#### DATASET ENTRIES

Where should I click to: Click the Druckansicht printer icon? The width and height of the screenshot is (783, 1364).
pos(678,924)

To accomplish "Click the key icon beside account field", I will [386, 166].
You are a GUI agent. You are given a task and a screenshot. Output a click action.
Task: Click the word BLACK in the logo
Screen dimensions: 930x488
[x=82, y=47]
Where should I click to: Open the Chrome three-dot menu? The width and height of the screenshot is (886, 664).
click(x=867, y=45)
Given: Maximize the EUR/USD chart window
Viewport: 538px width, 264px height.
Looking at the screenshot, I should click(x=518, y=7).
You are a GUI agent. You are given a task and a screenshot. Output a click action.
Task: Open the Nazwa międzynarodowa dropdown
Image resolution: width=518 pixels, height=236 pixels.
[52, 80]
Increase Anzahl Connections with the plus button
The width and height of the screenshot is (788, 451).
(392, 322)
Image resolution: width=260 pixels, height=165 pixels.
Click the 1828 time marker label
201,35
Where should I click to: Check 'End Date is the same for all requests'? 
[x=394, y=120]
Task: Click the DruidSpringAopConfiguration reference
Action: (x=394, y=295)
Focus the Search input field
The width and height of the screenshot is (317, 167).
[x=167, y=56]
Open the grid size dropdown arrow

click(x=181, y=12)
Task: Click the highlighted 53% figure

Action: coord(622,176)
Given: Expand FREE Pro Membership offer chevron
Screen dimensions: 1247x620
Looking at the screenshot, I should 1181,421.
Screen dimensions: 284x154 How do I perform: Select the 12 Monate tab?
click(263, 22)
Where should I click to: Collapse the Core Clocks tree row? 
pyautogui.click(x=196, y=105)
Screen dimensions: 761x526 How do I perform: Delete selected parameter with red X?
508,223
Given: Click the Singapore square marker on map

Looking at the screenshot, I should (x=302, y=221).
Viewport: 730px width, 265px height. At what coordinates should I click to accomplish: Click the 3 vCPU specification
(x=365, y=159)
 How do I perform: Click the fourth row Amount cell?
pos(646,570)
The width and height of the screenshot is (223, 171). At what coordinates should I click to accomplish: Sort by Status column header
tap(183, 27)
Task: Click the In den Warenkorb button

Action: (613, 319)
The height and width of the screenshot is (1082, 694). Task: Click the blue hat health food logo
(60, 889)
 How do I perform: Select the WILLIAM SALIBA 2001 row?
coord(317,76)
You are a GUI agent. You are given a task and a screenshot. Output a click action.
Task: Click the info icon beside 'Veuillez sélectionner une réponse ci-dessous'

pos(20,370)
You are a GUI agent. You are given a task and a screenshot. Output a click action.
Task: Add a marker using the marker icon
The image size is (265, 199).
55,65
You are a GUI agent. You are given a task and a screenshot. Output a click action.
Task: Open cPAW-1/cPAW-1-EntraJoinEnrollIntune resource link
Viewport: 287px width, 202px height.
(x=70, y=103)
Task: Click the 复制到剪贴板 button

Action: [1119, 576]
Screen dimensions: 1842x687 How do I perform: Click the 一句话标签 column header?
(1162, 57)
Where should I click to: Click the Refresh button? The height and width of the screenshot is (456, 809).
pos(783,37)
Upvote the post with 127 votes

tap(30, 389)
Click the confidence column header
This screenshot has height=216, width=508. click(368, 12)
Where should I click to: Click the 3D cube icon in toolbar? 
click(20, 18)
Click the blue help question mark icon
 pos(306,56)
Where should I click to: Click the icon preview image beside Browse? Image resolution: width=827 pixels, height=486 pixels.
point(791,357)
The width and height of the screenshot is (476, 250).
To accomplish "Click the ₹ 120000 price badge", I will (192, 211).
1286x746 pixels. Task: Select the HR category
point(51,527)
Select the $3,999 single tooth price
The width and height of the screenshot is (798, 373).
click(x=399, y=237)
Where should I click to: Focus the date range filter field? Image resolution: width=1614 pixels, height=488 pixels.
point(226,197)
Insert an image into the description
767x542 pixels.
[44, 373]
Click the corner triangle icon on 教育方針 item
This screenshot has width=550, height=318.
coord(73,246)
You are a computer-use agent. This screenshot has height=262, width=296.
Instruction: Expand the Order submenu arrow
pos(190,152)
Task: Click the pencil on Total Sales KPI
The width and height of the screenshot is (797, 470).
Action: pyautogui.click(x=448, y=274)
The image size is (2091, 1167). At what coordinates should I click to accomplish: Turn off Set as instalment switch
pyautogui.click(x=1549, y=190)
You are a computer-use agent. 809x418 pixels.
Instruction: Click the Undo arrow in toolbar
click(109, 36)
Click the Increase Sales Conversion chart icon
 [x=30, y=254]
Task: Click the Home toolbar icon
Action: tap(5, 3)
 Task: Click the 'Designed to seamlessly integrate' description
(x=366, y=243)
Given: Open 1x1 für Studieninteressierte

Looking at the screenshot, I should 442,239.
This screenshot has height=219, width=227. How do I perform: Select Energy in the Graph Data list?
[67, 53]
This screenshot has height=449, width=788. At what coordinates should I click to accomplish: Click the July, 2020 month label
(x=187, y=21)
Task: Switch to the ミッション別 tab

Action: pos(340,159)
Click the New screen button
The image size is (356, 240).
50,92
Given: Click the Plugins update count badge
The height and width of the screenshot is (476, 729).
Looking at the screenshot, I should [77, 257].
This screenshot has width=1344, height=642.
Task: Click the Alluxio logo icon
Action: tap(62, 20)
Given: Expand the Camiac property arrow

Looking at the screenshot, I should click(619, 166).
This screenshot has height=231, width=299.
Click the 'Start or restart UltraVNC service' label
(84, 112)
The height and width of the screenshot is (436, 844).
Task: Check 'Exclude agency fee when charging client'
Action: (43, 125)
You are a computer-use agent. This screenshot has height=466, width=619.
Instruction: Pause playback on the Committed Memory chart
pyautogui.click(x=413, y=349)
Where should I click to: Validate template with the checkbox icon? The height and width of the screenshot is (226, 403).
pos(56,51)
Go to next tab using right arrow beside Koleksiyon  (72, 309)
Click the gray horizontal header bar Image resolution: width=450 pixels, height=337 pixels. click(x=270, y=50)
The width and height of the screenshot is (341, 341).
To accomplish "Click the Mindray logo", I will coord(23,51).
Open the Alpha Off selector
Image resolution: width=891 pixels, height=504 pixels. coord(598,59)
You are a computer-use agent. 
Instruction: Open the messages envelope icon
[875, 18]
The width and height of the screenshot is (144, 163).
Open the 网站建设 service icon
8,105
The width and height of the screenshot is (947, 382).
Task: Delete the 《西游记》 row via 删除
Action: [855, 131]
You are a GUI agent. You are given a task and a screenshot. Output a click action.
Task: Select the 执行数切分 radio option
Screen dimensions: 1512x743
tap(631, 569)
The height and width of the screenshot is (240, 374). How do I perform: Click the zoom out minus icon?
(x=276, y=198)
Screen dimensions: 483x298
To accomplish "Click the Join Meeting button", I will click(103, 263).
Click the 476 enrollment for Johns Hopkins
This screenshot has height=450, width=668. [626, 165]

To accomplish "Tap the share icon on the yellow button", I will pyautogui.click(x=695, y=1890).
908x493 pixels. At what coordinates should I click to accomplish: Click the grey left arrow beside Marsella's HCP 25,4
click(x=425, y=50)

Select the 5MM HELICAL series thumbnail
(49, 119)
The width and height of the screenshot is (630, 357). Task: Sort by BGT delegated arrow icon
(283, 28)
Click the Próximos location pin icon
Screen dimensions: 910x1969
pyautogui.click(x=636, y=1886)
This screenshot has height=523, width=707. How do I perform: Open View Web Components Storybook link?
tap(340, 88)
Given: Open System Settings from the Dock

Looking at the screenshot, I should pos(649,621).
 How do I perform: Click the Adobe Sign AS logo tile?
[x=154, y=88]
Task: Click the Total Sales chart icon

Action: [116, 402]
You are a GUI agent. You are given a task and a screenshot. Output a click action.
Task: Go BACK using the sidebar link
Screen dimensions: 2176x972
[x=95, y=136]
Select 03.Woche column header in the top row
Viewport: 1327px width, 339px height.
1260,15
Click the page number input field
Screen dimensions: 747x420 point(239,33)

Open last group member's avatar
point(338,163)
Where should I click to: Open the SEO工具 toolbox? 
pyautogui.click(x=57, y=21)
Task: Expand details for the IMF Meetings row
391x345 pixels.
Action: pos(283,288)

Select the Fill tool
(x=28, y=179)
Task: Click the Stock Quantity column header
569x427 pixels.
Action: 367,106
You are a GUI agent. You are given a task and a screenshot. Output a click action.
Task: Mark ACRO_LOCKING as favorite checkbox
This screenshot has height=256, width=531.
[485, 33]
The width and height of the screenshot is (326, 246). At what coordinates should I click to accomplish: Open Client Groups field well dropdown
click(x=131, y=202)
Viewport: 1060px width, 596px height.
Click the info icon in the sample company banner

########

INSTRUCTION => Please repeat the records starting at the line that contains "Open the grid size dropdown arrow" and ending at the line that contains "coord(317,76)", with both of those lines included.

OUTPUT =>
Open the grid size dropdown arrow

click(x=181, y=12)
Task: Click the highlighted 53% figure

Action: coord(622,176)
Given: Expand FREE Pro Membership offer chevron
Screen dimensions: 1247x620
Looking at the screenshot, I should 1181,421.
Screen dimensions: 284x154 How do I perform: Select the 12 Monate tab?
click(263, 22)
Where should I click to: Collapse the Core Clocks tree row? 
pyautogui.click(x=196, y=105)
Screen dimensions: 761x526 How do I perform: Delete selected parameter with red X?
508,223
Given: Click the Singapore square marker on map

Looking at the screenshot, I should (x=302, y=221).
Viewport: 730px width, 265px height. At what coordinates should I click to accomplish: Click the 3 vCPU specification
(x=365, y=159)
 How do I perform: Click the fourth row Amount cell?
pos(646,570)
The width and height of the screenshot is (223, 171). At what coordinates should I click to accomplish: Sort by Status column header
tap(183, 27)
Task: Click the In den Warenkorb button

Action: (613, 319)
The height and width of the screenshot is (1082, 694). Task: Click the blue hat health food logo
(60, 889)
 How do I perform: Select the WILLIAM SALIBA 2001 row?
coord(317,76)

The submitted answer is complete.